## Your objective
Pull out every line in the records below that contains the word "each". Treat uppercase and lowercase letters as different.

-- BEGIN The records --

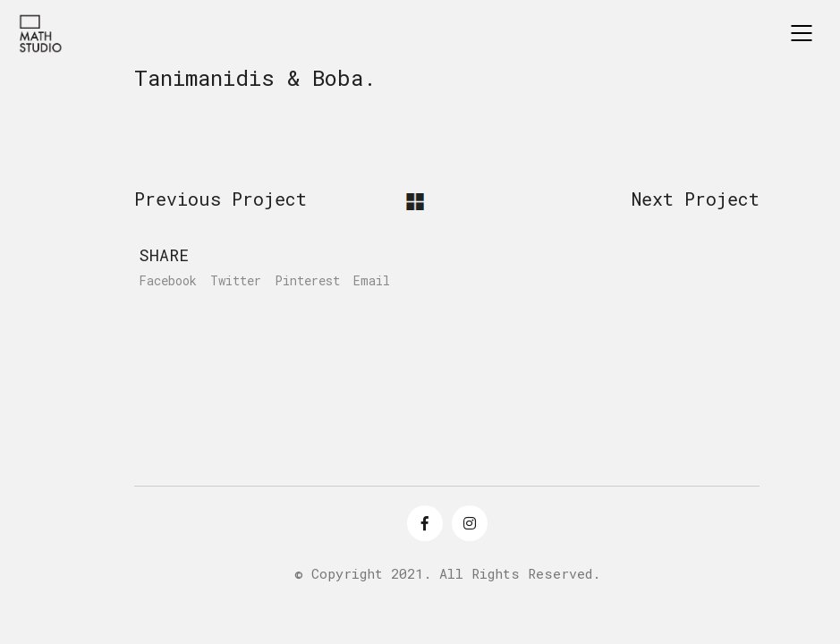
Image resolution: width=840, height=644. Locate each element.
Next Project (695, 199)
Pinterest (307, 281)
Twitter (235, 281)
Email (371, 281)
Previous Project (220, 199)
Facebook (167, 281)
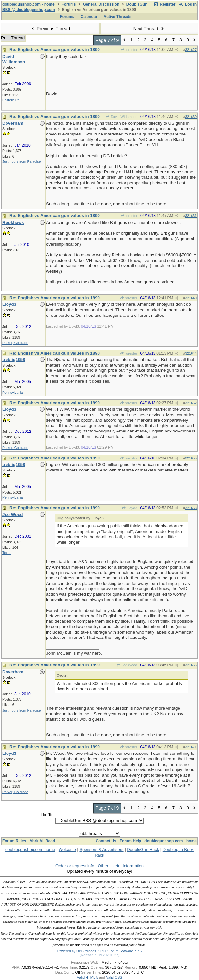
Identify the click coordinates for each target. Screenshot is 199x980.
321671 (191, 747)
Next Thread (149, 29)
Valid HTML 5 (87, 977)
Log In (188, 4)
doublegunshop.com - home (29, 4)
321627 (191, 50)
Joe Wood (126, 665)
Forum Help (131, 841)
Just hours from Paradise (21, 161)
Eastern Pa (11, 100)
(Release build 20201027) (99, 955)
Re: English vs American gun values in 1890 (54, 49)
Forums (68, 4)
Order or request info (75, 865)
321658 (191, 508)
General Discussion (101, 4)
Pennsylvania (13, 393)
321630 (191, 117)
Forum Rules (14, 841)
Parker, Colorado (15, 343)
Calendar (89, 17)
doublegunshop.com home (30, 850)
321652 (191, 403)
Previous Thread (50, 29)
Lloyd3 (129, 508)
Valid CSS (114, 977)
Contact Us (106, 841)
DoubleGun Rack (143, 850)
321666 (191, 665)
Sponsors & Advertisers (101, 850)
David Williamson (121, 117)
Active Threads (118, 17)
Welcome (67, 850)
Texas (7, 553)
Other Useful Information (121, 865)
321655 (191, 458)
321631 (191, 216)
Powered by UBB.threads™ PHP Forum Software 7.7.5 (99, 951)
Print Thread (13, 38)
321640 (191, 298)
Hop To (47, 815)
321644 (191, 353)
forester (129, 50)
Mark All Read (42, 841)
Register (164, 4)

-- END The records --

## Task solution
Image resolution: width=840, height=644. Locate each element.
Identify the click coordinates for each target. Screenshot is 199x980.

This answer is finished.